Stupidity and laziness

Today, I'm going to quote Kurt von Hammerstein-Equord on laziness and stupidity, from Wikipedia. I'm not quite sure why I ended up reading this on a page about Hanlon's Razor, but it's just the thing for me:
I divide my officers into four classes; the clever, the lazy, the industrious, and the stupid. Each officer possesses at least two of these qualities. Those who are clever and industrious are fitted for the highest staff appointments. Use can be made of those who are stupid and lazy. The man who is clever and lazy however is for the very highest command; he has the temperament and nerves to deal with all situations. But whoever is stupid and industrious is a menace and must be removed immediately!

Mind, I didn't realise when I first read it that it was part of a German military training manual written in 1933. Part of me worries that I'm agreeing with a Nazi (what does removed mean in this context?) and the rest of me dismisses that on the basis that a general writing this in '33 was unlikely to have already been part of the Nazification that took place in the military through the 30s.

I'm half inclined to draw a bubble chart in Excel and then map my company's organisational chart onto it, but that's the kind of thing you include in your last email to the company before you depart, and so it would be safer not to even make a start on it until I'm certain that the jig is up and it's time to move on. I've never been the kind to dismiss the potential for self-sabotage, after all.

Aside from frolics in clarifying differences between personality defects (what's the difference between ignorance and apathy? I don't know and I don't care) I've been skipping lunch in order to draw a glorious stacked bar chart. Due to confidentiality, I can't say what this really does, but I'm still proud of it and I'd like to show you the design, which you may then tell me is horrible. What I'm trying to do is show performance of a particular product (or a particular region, or of stores in a region), and then contrast that with the performance of the same products in a subset of the region. Then, I also want to display some other quantitative information about those products. I could do all this on three separate graphs, but then you'd be flicking back and forth to see which is which, and trying to put them into three graphs on the same page will usually look tacky because things won't line up perfectly.

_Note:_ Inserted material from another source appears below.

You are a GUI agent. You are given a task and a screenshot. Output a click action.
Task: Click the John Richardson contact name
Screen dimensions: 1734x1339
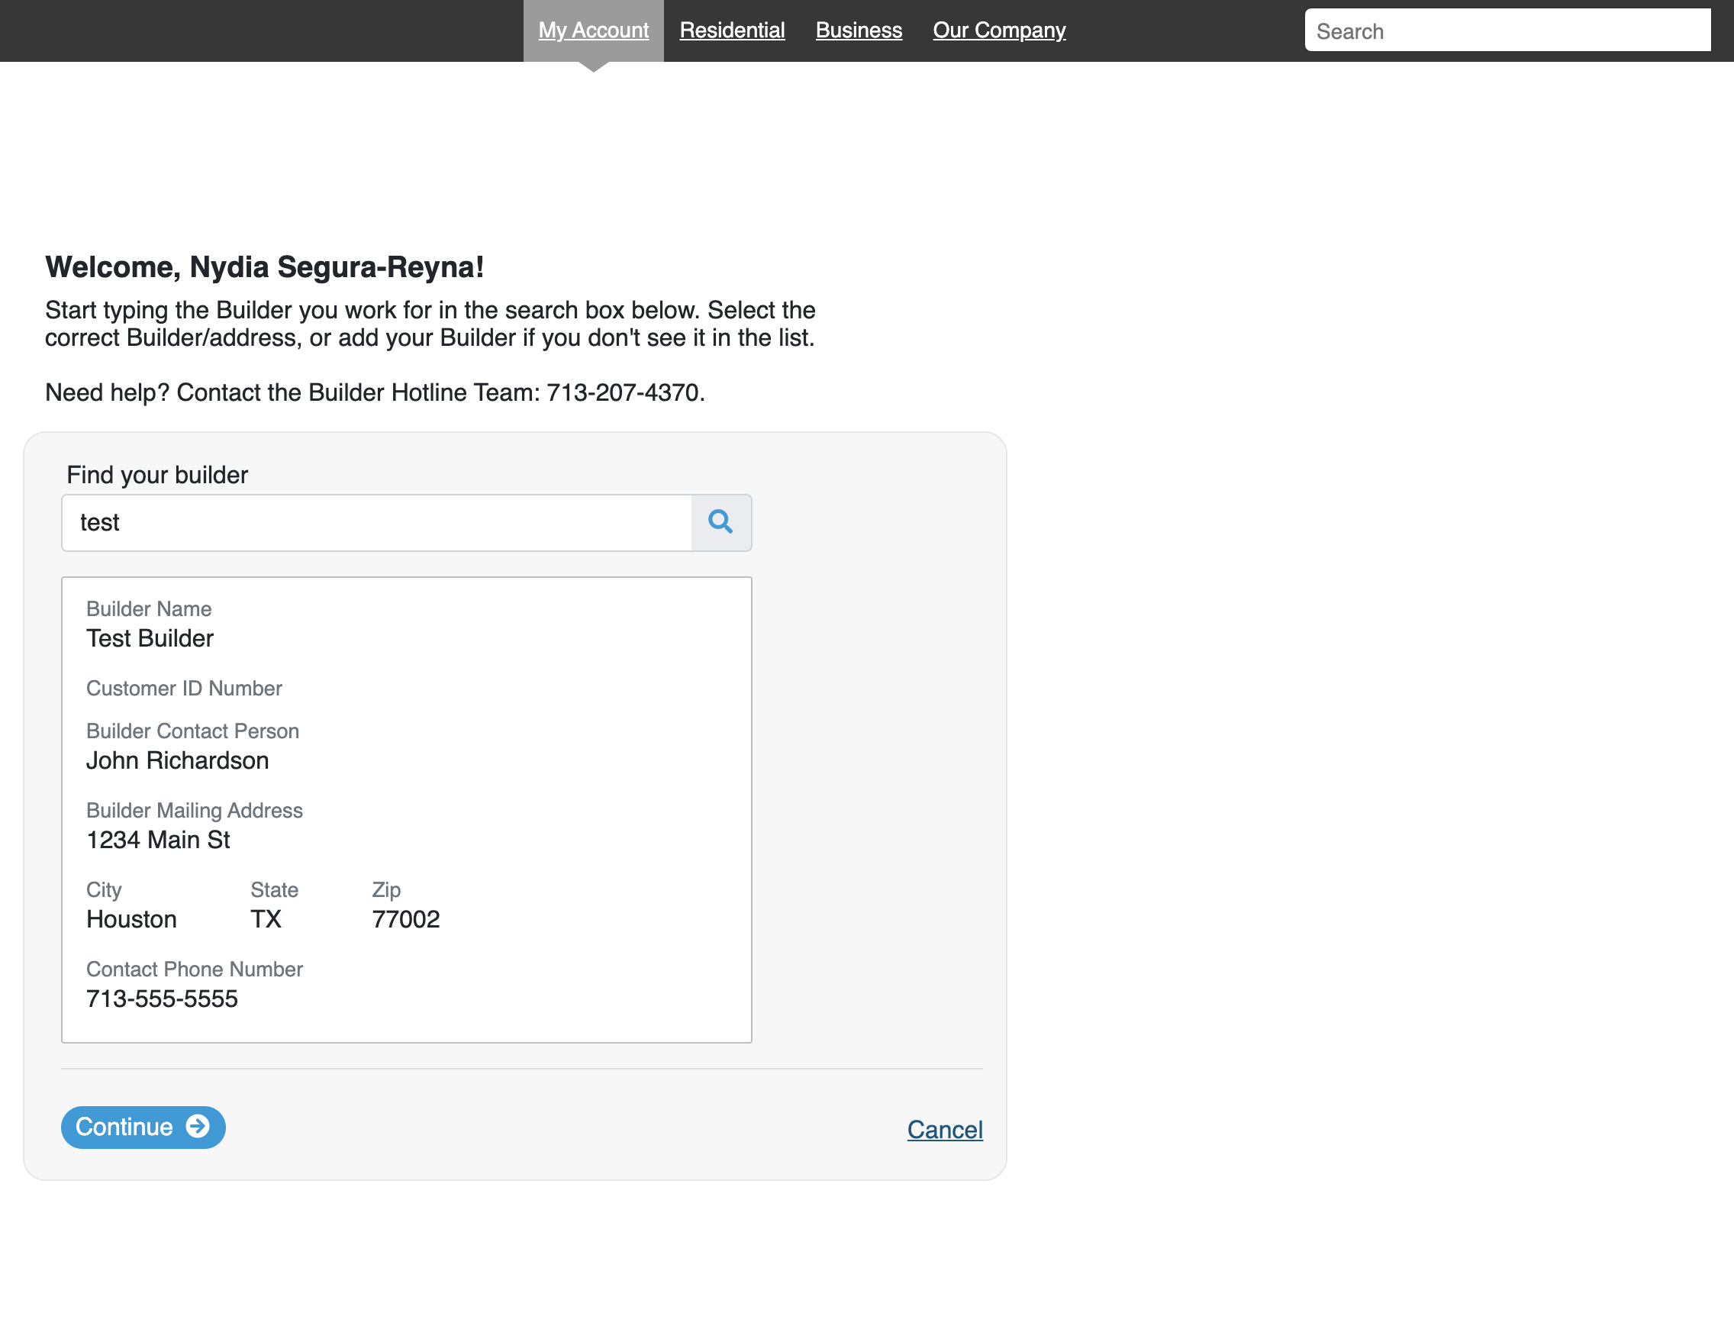click(x=177, y=761)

Here's a sample of it (click to make it bigger).
Stacked bar chart

It's actually just a stacked bar with 19 series, of which 6 are rendered invisible to space things out. It would be nice if Excel allowed you to customise the interval between each vertical gridline, rather than have them all the same width apart, but I suppose that isn't going to be possible.

I wonder if anyone will clarify if this has been an example of industriousness, intelligence, stupidity or laziness.